_PROVIDED PASSAGE_
____
ClojureScript is the Clojure compiler for JavaScript. With it, you can use a dialect of Clojure, called ClojureScript, which is 99% identical in syntax and semantics to Clojure, to write your JavaScript code. So wherever you used to use JavaScript, you can now use Clojure instead!

Not sure what ClojureScript has to offer? Well this is the overview for you.

Please note that this list was put together at the time of ClojureScript 1.10. If you are using an older version, some features might be missing, and if you are using a newer version, there might be newer features not mentioned here. You can refer to the official changes list for all the gritty details.

ClojureScript offers some of the following features:

Proper modules

Language-level support for modules. This lets you define logical components with clear dependencies on one another. In ClojureScript, we call them namespaces, and you create them with ns. ClojureScript namespaces are compatible with Google Closure modules too, so you can use those as is. It also has native support to convert CommonJS, AMD, ES6 and Node modules to Google Closure modules, only a few lines of configs are required for the conversion, you can read more about it here.

(ns cljs-features-demo
  (:require [goog.string :as gstr]
            goog.string.format))
____
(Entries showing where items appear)

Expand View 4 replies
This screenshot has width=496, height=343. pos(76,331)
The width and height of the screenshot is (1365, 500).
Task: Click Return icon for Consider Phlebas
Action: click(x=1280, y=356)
____
_EXERCISE REQUIREMENTS_
1: According to the ClojureScript overview, at the time of which ClojureScript version was the feature list put together?
2: Write out the part of the ClojureScript overview starting at "Proper modules" and ending at "goog.string.format))".

_LIST OF SOLUTIONS_
1: ClojureScript 1.10.

2:
Proper modules

Language-level support for modules. This lets you define logical components with clear dependencies on one another. In ClojureScript, we call them namespaces, and you create them with ns. ClojureScript namespaces are compatible with Google Closure modules too, so you can use those as is. It also has native support to convert CommonJS, AMD, ES6 and Node modules to Google Closure modules, only a few lines of configs are required for the conversion, you can read more about it here.

(ns cljs-features-demo
  (:require [goog.string :as gstr]
            goog.string.format))